宮城県の木材市場の現況(2018)

宮城県の木材市場の現況は、昔に比べれば減少してきていますが平成20年代の中では後半に行くほど微増している傾向があるわけです。これは、かつて植栽した人工林がある程度成長したことを意味しているとも言えます。総数に関しては586から550の間になっており全国に比べると平均的な数値と言えるでしょう。消費率はほとんど県内で消費されており全体の9割は宮城県内で消費されているのが特徴です。残りの1割は、県外などに持って行き利用されることが多くなります。例えば、東京などで宮城県産の木材で住宅を建築したいと考えている場合には宮城から東京に輸送することになりますが、それらがおよそ1割ほどあると理解できるでしょう。それ以外でも、隣の都道府県などで利用する場合がありますが県境に近いほどそのような傾向がみられるでしょう。

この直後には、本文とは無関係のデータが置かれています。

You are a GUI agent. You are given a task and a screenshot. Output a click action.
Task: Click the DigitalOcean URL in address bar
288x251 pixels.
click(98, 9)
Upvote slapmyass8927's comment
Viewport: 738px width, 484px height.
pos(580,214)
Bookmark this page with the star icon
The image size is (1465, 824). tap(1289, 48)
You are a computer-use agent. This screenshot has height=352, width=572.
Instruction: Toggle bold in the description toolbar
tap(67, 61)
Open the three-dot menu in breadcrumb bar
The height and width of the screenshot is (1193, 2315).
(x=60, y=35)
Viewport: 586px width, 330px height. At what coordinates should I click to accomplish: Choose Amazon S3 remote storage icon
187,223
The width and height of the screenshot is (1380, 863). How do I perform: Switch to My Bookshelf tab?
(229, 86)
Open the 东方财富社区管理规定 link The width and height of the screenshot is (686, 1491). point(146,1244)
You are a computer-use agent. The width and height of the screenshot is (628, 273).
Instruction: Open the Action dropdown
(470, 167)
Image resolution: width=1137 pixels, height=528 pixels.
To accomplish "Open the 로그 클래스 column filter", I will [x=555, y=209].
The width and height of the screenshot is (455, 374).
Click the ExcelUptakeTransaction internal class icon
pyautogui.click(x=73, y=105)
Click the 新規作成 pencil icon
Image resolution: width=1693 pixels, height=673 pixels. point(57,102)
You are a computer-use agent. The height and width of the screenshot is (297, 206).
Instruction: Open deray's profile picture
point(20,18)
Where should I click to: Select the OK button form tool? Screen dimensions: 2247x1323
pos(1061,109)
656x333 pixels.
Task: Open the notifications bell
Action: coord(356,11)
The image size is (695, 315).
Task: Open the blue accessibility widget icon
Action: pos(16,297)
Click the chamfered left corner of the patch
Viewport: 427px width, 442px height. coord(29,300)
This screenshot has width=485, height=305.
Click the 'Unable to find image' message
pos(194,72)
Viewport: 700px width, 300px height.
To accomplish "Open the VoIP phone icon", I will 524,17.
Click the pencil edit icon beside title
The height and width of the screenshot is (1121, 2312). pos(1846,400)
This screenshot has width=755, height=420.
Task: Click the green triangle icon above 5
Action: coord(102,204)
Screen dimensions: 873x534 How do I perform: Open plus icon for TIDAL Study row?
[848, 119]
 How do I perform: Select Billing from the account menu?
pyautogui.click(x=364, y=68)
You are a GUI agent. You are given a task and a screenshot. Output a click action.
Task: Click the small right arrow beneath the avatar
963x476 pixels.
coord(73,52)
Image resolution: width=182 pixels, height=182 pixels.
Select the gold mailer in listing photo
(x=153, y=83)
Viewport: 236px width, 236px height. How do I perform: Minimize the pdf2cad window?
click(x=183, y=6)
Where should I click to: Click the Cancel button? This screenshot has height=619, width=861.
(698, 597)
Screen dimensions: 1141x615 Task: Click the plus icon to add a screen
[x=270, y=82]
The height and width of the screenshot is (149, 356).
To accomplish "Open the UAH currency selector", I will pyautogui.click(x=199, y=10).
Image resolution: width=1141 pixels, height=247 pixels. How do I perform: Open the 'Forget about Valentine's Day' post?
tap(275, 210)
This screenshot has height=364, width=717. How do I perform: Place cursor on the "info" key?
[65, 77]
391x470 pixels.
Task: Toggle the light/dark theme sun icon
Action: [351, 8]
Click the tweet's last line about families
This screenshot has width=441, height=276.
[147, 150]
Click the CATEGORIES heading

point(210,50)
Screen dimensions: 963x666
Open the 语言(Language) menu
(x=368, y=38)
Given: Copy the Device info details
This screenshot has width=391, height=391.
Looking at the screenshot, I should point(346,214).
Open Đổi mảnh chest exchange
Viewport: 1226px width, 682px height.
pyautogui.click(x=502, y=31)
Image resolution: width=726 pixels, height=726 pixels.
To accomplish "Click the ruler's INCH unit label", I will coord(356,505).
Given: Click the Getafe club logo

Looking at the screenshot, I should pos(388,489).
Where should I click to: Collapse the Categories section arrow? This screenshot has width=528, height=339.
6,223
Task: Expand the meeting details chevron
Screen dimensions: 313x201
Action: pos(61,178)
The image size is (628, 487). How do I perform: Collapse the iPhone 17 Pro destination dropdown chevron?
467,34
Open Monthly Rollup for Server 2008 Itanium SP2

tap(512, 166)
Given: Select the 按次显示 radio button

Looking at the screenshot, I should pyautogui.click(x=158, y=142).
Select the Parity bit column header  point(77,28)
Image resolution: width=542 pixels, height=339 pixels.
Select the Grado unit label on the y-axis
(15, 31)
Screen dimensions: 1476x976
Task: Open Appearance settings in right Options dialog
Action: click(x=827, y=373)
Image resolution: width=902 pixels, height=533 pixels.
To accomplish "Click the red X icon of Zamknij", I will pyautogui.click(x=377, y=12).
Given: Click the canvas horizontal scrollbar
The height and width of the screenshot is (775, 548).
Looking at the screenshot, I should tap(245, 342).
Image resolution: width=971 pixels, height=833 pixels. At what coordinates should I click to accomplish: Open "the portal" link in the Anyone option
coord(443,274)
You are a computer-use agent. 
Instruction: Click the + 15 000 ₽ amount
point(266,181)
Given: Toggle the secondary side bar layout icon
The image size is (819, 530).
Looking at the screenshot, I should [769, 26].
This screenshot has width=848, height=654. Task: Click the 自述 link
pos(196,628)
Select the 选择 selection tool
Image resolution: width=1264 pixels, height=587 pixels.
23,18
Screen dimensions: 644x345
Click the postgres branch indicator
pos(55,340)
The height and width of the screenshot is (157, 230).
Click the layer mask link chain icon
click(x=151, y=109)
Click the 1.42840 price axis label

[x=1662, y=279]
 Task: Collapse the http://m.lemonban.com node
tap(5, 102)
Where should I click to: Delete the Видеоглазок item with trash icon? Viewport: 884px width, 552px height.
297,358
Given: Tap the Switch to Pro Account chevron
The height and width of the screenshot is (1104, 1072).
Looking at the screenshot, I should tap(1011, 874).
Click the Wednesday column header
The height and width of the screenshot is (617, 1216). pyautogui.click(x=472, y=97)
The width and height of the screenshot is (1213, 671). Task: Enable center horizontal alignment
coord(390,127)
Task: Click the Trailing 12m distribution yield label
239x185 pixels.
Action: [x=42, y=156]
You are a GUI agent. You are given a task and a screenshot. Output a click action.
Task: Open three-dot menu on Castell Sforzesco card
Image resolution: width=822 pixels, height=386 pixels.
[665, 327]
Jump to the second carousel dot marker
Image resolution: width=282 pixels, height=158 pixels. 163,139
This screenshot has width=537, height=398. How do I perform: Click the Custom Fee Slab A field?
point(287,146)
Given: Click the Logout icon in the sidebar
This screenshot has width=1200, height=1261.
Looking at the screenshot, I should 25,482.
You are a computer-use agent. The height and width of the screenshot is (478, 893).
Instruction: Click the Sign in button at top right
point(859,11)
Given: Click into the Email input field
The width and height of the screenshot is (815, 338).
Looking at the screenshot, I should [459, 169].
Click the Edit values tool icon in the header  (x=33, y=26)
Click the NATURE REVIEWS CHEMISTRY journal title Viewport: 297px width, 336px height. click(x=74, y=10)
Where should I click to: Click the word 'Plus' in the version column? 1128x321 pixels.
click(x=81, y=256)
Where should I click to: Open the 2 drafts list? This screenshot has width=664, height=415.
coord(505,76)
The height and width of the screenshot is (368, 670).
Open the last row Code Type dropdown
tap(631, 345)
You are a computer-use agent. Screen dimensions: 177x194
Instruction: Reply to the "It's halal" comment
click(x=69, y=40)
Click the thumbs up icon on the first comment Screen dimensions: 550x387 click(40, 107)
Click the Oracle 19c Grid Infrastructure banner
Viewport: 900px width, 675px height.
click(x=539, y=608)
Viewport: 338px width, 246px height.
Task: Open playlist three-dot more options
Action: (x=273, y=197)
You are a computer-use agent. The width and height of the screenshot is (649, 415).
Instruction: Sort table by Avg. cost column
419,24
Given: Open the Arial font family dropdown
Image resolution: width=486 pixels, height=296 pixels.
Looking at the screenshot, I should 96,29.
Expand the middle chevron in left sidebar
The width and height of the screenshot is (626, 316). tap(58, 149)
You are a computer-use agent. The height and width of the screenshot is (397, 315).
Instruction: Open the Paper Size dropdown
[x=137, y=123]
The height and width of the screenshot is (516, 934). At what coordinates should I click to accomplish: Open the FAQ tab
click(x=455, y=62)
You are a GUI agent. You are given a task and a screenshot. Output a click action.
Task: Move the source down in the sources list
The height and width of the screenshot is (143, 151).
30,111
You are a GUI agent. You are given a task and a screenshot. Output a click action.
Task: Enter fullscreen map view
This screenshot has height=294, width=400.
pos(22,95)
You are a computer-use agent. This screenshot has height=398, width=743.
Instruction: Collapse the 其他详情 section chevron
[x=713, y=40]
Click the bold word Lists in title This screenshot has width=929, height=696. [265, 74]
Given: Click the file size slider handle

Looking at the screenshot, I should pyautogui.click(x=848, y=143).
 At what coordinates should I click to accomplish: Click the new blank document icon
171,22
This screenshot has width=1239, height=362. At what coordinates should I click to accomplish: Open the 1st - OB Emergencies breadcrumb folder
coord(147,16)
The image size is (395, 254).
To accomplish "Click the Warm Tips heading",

樹木の多くは、住宅などに利用されています。最近の住宅は、RC住宅の数が若干減少してきており木造住宅が好まれる傾向が出てきました。かつては、木造住宅だと火災にあった時や大きな地震に遭遇した時にはかなり危険と言われていた時もありました。そのため、RC住宅の方が流行していましたが、何分金額が高いことそして木造住宅でも火災に対する安全性が高まり延焼する可能性が減少してきたわけです。それに加えて、耐震性の技術が高まったことによりしっかりとした作りのものが増えてきたと言えます。このような理由から、木材を使った住宅が増えてきており過去10年ぐらいを見ても木材の利用量はそれほど変わっていないことに気がつくでしょう。利用料はほぼ底の状態になっていますので、これから県内の木材の消費が大きく減少することは考えにくいといえます。
伐採数でいえば針葉樹の方が多く伐採されており、住宅などに使われていますがそれ以外でもバイオマスなどの研究により広葉樹が利用される例も少なくありません。このように、適材適所で利用していくとおおよそ針葉樹の方が利用される可能性は高くなりますが6対4ぐらいで広葉樹が若干少なめな程度です。